Endress+Hauser Group Report Strong Growth Worldwide
Tony Jacobsen, Managing Director, Endress+Hauser, South Africa

Instrumentation and automation specialist, Endress+Hauser, has announced impressive results for the 2005 financial year with an increase in both turnover and profits. The group, based in Reinach, Switzerland, boosted net sales by 12.8% to € 885.1m which is an increase of €100.0m.

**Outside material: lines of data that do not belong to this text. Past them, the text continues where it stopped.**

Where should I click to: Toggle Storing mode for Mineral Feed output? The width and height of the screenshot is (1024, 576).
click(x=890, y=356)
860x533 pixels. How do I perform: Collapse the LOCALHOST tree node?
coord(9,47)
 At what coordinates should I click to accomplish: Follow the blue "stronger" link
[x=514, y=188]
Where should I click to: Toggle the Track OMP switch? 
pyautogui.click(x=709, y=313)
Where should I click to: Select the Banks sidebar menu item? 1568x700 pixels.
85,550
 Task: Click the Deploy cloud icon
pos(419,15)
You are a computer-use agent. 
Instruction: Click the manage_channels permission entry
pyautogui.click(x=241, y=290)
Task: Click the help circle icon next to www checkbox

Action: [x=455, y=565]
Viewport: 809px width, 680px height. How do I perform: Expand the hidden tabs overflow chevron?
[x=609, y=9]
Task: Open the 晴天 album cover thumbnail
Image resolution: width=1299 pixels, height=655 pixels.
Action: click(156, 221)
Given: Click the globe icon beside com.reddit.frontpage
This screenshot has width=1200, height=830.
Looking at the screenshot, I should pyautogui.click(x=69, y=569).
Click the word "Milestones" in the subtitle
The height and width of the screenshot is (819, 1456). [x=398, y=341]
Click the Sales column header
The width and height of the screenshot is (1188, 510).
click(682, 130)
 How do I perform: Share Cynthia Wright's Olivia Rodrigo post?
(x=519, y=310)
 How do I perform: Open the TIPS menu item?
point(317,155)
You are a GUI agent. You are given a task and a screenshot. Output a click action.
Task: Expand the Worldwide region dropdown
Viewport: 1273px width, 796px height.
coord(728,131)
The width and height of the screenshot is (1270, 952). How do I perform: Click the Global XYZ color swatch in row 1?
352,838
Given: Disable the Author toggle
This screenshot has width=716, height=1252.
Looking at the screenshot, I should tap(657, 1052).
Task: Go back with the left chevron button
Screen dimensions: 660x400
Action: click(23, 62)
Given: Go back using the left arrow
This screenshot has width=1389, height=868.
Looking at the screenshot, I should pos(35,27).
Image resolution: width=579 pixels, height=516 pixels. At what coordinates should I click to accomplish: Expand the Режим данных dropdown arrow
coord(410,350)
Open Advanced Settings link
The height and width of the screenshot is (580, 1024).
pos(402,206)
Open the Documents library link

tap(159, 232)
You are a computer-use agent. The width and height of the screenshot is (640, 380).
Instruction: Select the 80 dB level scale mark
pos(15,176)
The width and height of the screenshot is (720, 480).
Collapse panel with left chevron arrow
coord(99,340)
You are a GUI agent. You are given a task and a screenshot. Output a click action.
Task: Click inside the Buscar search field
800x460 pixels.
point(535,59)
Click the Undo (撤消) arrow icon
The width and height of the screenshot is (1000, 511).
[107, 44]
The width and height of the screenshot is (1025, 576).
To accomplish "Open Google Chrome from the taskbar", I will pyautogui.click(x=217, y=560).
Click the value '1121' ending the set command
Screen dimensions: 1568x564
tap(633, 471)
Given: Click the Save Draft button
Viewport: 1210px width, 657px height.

The pre-tax result increased by 60.3% to €100.9 m and the company made investments of €62.8 m and strengthened its equity ratio by 1.5 points to 52%. At the end of 2005 the company employed 6,719 employees worldwide - 425 more than the previous year.

 

"In 2005 we improved in every respect,” says group Chief Executive Officer Klaus Endress.

 

The company grew at a rate of 12.8% which was significantly faster than the process automation market as a whole, which expanded by 7 to 8% worldwide. "This is evidence that we have continued to gain market share,” says Endress. "The fact that we have consistently focused on the needs of individual sectors and systematically transformed Endress+Hauser from an instrumentation supplier into a provider of automation solutions has paid off.”

 

Chief Financial Officer Fernando Fuenzalida adds that the company's growth is equivalent to the turnover of a medium-sized company and minor adjustments in exchange rates and the slight depreciation of the euro favoured this success. Thanks to a lower effective tax rate, Endress+Hauser achieved a net income of €69.8 m (a 67.9% increase).

 

The operating result (EBIT) rose - despite another slight decline in margins - by 52.7 % to €101.9m

 

"This reflects the significant increase in productivity,” says Fuenzalida. The growing number of orders ensured that the production sites worked to capacity. Moreover, improved processes also had a positive effect, as did closer collaboration within the group - such as in the purchase of electronic components.

 

Endress+Hauser further improved its cash flow to the current figure of €108.8m (an increase of 30.5%). Equity capital increased by 20% to €375.9 m. The balance sheet total rose by 16.6% to €723.0m, so that the equity capital ratio, which was already high, once more increased by 1.5 points to 52%. Endress+Hauser's full financial strength becomes apparent when the group's bank loans of €73m (a reduction of €2.7m) are compared with its cash and cash equivalents of €117.1m (an additional €19.4m). "This will allow us to handle the major projects planned for the coming years using our own resources,” notes Endress.

 

Almost all markets developed positively. Europe enjoyed upper single-digit growth thanks to a well-positioned engineering and plant construction sector. In Asia, growth remained consistently strong and the upswing in Japan proved to be stable. The strongest growth, however, was recorded in North and South America. Africa - essentially South Africa and the Maghreb countries - also developed positively.

 

"Drawing on the strong performance of the Endress+Hauser group, we've taken advantage of the momentum and have achieved good order intakes and recorded excellent growth in many areas. Endress+Hauser South Africa is well poised to further contribute to the group's success with its further expansion into the Southern African region,” says Tony Jacobsen, managing director, Endress+Hauser, South Africa.

 

Endress+Hauser invested €62.8m in tangible assets last year, an increase of 24.4%. Acquisitions and the establishment of new companies strengthened Endress+Hauser both in the market and on the product side.

 

Expenses for research and development increased in 2005 by 5.8% to €74.2m, thus making up 8.4% of net sales. There is a strong focus on innovation at all levels of the company. To a considerable extent, this is due to the 'Patent Rights Incentive Program', which provides incentives for lodging patent applications throughout the company. Endress+Hauser registered 173 patents in 2005, once again an increase over the previous year.

 

Endress concludes that the company aims to achieve approximately 7% growth in the current year. "At this high level, that isn't going to be easy. So far, however, the group is well on schedule. Endress+Hauser intends to maintain its equity ratio considerably above 50%, despite planned investments for the record sum of about €90m.”